TASK TO COMPLETE:
Provide an exact transcription of all the records.

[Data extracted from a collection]
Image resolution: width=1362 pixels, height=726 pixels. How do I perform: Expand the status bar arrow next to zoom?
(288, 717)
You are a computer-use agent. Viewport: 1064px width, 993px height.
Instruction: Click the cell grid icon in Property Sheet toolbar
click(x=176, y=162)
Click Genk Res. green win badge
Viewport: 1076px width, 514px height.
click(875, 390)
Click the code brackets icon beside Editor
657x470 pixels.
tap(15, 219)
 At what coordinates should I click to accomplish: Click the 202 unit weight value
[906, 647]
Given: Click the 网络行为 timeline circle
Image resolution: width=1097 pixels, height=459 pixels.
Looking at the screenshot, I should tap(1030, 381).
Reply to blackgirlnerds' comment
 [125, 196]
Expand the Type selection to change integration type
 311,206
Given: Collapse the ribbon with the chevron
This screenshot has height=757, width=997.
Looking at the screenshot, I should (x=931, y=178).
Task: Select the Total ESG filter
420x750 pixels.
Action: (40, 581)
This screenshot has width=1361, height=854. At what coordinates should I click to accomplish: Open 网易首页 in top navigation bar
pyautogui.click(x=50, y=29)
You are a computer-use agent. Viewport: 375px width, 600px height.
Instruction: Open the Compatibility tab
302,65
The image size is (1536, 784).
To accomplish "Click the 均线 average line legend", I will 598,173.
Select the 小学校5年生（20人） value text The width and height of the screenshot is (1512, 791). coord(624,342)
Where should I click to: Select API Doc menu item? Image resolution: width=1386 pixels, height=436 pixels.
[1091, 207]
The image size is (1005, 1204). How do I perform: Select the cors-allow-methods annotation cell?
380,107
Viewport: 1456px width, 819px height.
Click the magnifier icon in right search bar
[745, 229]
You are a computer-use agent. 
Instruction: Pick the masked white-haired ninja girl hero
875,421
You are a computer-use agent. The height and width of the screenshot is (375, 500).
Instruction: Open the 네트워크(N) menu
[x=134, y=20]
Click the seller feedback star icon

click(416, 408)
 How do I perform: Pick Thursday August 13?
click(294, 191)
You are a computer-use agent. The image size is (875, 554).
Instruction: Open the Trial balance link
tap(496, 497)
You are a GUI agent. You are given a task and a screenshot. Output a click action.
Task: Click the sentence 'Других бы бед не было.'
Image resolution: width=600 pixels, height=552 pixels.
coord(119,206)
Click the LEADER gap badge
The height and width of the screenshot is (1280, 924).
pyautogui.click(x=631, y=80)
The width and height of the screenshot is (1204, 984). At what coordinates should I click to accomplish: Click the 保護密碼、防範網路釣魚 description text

RESPONSE:
Image resolution: width=1362 pixels, height=726 pixels. How do I perform: Expand the status bar arrow next to zoom?
(288, 717)
You are a computer-use agent. Viewport: 1064px width, 993px height.
Instruction: Click the cell grid icon in Property Sheet toolbar
click(x=176, y=162)
Click Genk Res. green win badge
Viewport: 1076px width, 514px height.
click(875, 390)
Click the code brackets icon beside Editor
657x470 pixels.
tap(15, 219)
 At what coordinates should I click to accomplish: Click the 202 unit weight value
[906, 647]
Given: Click the 网络行为 timeline circle
Image resolution: width=1097 pixels, height=459 pixels.
Looking at the screenshot, I should tap(1030, 381).
Reply to blackgirlnerds' comment
 [125, 196]
Expand the Type selection to change integration type
 311,206
Given: Collapse the ribbon with the chevron
This screenshot has height=757, width=997.
Looking at the screenshot, I should (x=931, y=178).
Task: Select the Total ESG filter
420x750 pixels.
Action: (40, 581)
This screenshot has width=1361, height=854. At what coordinates should I click to accomplish: Open 网易首页 in top navigation bar
pyautogui.click(x=50, y=29)
You are a computer-use agent. Viewport: 375px width, 600px height.
Instruction: Open the Compatibility tab
302,65
The image size is (1536, 784).
To accomplish "Click the 均线 average line legend", I will 598,173.
Select the 小学校5年生（20人） value text The width and height of the screenshot is (1512, 791). coord(624,342)
Where should I click to: Select API Doc menu item? Image resolution: width=1386 pixels, height=436 pixels.
[1091, 207]
The image size is (1005, 1204). How do I perform: Select the cors-allow-methods annotation cell?
380,107
Viewport: 1456px width, 819px height.
Click the magnifier icon in right search bar
[745, 229]
You are a computer-use agent. 
Instruction: Pick the masked white-haired ninja girl hero
875,421
You are a computer-use agent. The height and width of the screenshot is (375, 500).
Instruction: Open the 네트워크(N) menu
[x=134, y=20]
Click the seller feedback star icon

click(416, 408)
 How do I perform: Pick Thursday August 13?
click(294, 191)
You are a computer-use agent. The image size is (875, 554).
Instruction: Open the Trial balance link
tap(496, 497)
You are a GUI agent. You are given a task and a screenshot. Output a click action.
Task: Click the sentence 'Других бы бед не было.'
Image resolution: width=600 pixels, height=552 pixels.
coord(119,206)
Click the LEADER gap badge
The height and width of the screenshot is (1280, 924).
pyautogui.click(x=631, y=80)
The width and height of the screenshot is (1204, 984). At what coordinates should I click to accomplish: Click the 保護密碼、防範網路釣魚 description text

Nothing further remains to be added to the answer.